Für anspruchsvolle Heimkinovorführungen, Konsolenspiele oder Präsentationen in Sälen oder großen Seminarräumen sind die tragbaren Beamer dagegen weniger praktikabel.

Welches Zubehör ist für einen Mini-Beamer sinnvoll?

Im Lieferumfang jedes Beamers finden Sie immer das komplette für den Betrieb notwendige Zubehör. Sehr praktisch ist es, wenn gleich passende HDMI- oder USB-Kabel mitgeliefert werden, denn dann lassen sich alle Geräte sofort anschließen und mit dem Projektor nutzen.

Sinnvolles Zubehör ist zum Beispiel eine Fernbedienung, wenn das Modell für Vorträge oder Präsentationen genutzt werden soll. Nicht fehlen darf eine Transporttasche, wenn Sie den kleinen Beamer unterwegs einsetzen wollen.

Um im Job noch professioneller aufzutreten, bieten sich Stativ und Leinwand als Zubehör an. Eine Leinwand hat den Vorteil, dass die Bildwiedergabe noch besser wird.
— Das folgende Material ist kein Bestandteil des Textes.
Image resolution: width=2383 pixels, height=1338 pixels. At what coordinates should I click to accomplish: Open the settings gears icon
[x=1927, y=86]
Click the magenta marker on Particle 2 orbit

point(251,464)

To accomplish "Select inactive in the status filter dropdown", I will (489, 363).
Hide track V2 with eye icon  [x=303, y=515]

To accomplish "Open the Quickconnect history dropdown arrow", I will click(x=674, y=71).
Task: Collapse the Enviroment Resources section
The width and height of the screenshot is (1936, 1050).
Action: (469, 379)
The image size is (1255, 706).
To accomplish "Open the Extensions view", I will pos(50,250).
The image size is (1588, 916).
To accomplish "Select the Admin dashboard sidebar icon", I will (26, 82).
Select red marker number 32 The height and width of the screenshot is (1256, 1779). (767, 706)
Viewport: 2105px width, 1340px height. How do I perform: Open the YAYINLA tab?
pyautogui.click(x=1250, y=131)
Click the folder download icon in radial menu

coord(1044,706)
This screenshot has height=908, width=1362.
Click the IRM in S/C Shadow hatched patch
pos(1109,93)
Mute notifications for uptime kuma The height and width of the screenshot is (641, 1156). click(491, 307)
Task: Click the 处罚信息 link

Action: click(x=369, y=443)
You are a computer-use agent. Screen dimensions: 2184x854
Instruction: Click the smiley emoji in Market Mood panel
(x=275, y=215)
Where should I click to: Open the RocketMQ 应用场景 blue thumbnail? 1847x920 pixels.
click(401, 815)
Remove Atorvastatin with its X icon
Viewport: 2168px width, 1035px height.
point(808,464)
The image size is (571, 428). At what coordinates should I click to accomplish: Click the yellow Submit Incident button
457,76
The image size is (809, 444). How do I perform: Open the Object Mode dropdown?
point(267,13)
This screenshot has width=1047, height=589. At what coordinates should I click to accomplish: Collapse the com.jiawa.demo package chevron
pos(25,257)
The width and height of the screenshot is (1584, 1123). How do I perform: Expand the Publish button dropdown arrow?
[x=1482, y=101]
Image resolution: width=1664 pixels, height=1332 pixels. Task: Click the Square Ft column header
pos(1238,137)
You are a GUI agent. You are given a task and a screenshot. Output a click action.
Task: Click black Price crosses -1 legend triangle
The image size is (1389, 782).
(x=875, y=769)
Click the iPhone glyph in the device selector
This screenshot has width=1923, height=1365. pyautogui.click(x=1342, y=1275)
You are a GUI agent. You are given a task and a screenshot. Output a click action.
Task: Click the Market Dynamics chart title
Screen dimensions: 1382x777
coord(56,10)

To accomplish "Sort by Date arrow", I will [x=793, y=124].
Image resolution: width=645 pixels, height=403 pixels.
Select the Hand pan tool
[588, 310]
Ein Stativ sorgt für einen sicheren Stand, auch wenn kein Tisch oder Stuhl in der Nähe ist. 

Soll der Mini-Beamer vor allem zum Filmeschauen eingesetzt werden, können tragbare Bluetooth-Lautsprecher eine sinnvolle Ergänzung sein. Funktioniert Ihr Beamer auch im Akkubetrieb, sollten Sie zum Beispiel zum Campen oder auf Reisen immer eine Powerbank parat haben. So stellen Sie sicher, dass Ihrem Gerät auch nach mehreren Stunden Betrieb nicht vorzeitig die Puste ausgeht.